Senior IT Internal Audit Analyst

Location: London or Manchester

Working Arrangement: Hybrid Working - 3 days in the office

Salary: Circa £60K (dependent on experience/location) + Excellent Benefits

Introduction: The IT Internal Audit Senior Analyst role, based in London or Manchester, offers a significant opportunity to contribute to strategic goals by ensuring effective IT risk management, control, and governance processes.
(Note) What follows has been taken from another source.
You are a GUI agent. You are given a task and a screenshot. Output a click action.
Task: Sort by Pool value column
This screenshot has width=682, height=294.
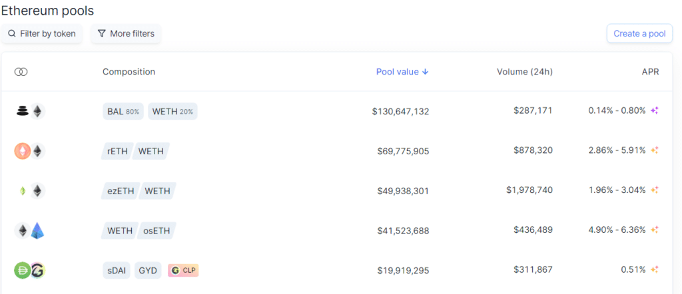[x=402, y=72]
This position plays a vital role in providing independent and objective assurance to senior management, the Board, and the Audit Committee.

Responsibilities:

1. IT Assurance Work (Ad-hoc Assignments): The Senior Analyst will be responsible for undertaking IT assurance work and other ad-hoc assignments directed by the IT Audit Manager and Head of Internal Audit - IT.
2. Audit Planning and Delivery: Leading the planning and delivery of IT assurance work, the Senior Analyst will suggest changes to decrease risk, cost, and increase control across business units.
3. Reporting: The role involves delivering high-quality reports of completed audits to management through effective verbal and written communication.
4. Annual Audit Plans: The Senior Analyst will assist in developing annual audit plans and providing advice to the business around audits.
5. Audit Program Development: Overseeing the development of the audit program, the Senior Analyst will prepare audit papers and reports and present findings to the business.
6. Team Management: In addition to individual audit oversight, the role includes managing analysts, including the allocation and review of audit work, and providing day-to-day support and advice.

Key Skills Required:

1. Qualifications: The ideal candidate should be qualified (ACA, ACCA, CIMA, PIIA, CMIIA, CISA, or equivalent) if from the UK or hold an equivalent overseas qualification.
2. Experience: A significant background in IT audit, including Internal Audit experience in a regulated environment, is necessary. Experience in financial services, insurance, and healthcare provision is advantageous.
3. Frameworks: Knowledge of IT frameworks, including COBIT, ITIL, NIST, and ISO standards, is essential.
4. Information Security: A strong understanding of information security concepts and IT governance, risk, and control principles is required.
5. Risk Management: The role demands sound knowledge of risk management and audit principles, along with an understanding of audit philosophy, methods, and techniques (e.g., flowcharting, interviewing, presentation).

Conclusion: This role presents an exciting opportunity for a qualified professional to contribute significantly to IT risk management, control, and governance. The emphasis on diversity and inclusion aligns with the company's values.